» WORK INSTRUCTIONS
Restate the last part of the records below word for word, beginning at the line with "contact us (521, 2397)" and ending at the final line.

BEGIN ENTRIES SUPPLIED

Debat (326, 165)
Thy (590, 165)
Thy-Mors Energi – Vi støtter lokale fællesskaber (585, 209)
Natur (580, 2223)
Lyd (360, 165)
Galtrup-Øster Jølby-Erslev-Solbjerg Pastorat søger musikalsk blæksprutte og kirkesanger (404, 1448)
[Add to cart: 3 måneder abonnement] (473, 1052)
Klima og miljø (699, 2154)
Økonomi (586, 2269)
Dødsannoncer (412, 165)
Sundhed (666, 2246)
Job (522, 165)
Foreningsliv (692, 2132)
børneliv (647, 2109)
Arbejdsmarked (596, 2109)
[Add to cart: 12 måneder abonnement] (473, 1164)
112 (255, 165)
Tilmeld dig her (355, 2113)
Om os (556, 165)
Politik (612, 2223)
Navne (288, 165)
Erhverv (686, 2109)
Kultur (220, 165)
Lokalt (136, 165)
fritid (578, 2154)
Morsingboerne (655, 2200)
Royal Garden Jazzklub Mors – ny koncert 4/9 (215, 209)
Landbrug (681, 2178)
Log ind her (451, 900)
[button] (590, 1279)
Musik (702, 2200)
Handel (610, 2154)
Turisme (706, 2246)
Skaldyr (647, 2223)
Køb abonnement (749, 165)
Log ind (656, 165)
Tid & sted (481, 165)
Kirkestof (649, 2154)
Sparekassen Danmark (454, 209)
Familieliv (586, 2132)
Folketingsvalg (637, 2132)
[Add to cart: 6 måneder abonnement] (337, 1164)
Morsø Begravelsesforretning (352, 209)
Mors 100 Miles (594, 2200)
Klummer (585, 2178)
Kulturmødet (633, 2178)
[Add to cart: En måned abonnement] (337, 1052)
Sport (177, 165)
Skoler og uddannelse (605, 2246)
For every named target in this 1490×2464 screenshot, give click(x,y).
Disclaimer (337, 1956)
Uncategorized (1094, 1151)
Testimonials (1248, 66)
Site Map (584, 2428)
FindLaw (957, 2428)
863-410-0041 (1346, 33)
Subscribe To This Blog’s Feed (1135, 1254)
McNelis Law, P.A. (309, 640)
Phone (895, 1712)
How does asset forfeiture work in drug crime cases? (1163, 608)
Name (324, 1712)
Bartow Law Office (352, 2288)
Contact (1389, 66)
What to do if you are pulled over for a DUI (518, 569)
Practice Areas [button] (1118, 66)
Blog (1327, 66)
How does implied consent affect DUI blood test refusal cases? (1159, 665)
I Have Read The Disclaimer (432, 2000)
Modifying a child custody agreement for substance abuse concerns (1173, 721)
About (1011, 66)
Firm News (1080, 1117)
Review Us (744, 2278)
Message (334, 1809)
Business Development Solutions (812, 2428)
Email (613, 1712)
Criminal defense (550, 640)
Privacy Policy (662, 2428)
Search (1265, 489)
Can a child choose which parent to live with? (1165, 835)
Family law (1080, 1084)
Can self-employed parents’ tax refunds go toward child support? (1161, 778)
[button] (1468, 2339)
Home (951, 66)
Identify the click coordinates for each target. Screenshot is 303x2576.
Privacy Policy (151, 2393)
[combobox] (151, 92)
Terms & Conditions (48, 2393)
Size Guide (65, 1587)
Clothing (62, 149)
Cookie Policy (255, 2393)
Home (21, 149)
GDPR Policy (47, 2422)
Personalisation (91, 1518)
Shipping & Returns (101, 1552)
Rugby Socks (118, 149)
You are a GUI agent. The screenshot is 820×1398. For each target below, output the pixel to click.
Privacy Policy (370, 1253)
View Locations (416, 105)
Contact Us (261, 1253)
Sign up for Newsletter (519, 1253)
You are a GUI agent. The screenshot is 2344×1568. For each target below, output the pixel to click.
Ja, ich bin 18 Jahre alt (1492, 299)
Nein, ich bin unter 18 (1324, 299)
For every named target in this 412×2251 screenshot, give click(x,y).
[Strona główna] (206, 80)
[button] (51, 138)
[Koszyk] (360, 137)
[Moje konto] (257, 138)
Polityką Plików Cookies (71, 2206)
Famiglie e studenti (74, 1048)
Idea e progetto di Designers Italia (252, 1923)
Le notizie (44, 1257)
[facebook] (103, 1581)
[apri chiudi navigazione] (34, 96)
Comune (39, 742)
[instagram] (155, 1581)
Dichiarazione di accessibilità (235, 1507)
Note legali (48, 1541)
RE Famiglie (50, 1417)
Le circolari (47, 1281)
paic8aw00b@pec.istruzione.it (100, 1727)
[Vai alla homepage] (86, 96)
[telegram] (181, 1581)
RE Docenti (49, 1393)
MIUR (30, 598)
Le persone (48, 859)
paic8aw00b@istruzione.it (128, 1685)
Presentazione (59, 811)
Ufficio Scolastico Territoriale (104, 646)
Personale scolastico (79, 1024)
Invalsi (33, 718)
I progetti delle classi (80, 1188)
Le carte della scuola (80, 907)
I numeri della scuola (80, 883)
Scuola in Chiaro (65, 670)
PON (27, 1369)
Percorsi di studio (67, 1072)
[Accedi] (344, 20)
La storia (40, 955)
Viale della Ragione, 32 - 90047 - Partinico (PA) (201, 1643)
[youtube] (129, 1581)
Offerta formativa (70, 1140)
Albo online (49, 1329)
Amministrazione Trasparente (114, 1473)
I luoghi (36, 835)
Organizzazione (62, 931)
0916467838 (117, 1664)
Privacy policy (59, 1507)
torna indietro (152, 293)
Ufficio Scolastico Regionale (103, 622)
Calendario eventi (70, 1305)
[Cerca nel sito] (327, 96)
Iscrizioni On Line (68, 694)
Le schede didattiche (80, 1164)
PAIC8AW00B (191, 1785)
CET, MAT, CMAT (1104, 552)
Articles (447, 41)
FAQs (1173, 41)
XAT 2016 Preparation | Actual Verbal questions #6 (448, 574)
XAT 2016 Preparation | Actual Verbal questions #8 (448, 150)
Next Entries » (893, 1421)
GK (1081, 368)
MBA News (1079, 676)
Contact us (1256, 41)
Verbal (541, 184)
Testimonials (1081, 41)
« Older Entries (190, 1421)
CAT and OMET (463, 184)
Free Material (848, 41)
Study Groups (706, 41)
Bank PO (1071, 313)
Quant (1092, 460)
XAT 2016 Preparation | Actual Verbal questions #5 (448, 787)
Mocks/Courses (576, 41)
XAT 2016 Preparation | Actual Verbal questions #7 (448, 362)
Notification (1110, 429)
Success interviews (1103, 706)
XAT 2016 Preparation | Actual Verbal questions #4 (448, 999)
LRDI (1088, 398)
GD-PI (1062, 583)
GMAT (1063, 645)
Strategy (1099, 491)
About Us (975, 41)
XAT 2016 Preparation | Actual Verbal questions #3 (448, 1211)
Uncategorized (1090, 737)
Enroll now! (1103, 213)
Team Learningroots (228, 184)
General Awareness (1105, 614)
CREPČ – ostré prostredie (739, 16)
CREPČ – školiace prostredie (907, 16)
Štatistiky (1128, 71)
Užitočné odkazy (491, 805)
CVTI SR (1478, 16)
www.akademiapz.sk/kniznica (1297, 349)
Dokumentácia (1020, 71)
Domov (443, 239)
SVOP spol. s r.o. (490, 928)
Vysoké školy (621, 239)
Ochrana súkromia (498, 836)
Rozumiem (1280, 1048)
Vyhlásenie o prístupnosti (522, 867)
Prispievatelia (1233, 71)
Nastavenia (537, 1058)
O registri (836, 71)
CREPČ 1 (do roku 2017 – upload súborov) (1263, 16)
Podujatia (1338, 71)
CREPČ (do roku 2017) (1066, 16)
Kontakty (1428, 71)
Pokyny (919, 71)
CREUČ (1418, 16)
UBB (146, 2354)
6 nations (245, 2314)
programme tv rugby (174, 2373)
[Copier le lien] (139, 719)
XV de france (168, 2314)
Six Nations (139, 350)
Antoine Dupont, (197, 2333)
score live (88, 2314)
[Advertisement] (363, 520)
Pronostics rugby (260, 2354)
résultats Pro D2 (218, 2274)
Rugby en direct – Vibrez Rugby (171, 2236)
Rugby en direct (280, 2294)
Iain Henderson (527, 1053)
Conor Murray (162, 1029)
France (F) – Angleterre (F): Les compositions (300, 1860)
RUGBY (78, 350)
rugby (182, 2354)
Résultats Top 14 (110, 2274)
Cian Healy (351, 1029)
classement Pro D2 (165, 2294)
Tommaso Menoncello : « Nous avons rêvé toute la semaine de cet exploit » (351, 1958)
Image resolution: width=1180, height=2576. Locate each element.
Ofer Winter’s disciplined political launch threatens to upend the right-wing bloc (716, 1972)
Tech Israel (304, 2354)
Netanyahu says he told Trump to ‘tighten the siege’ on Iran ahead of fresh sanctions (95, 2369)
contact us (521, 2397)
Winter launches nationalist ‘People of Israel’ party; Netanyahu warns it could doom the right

END ENTRIES SUPPLIED

» RESULT OF THIS EXERCISE
contact us (521, 2397)
Winter launches nationalist ‘People of Israel’ party; Netanyahu warns it could doom the right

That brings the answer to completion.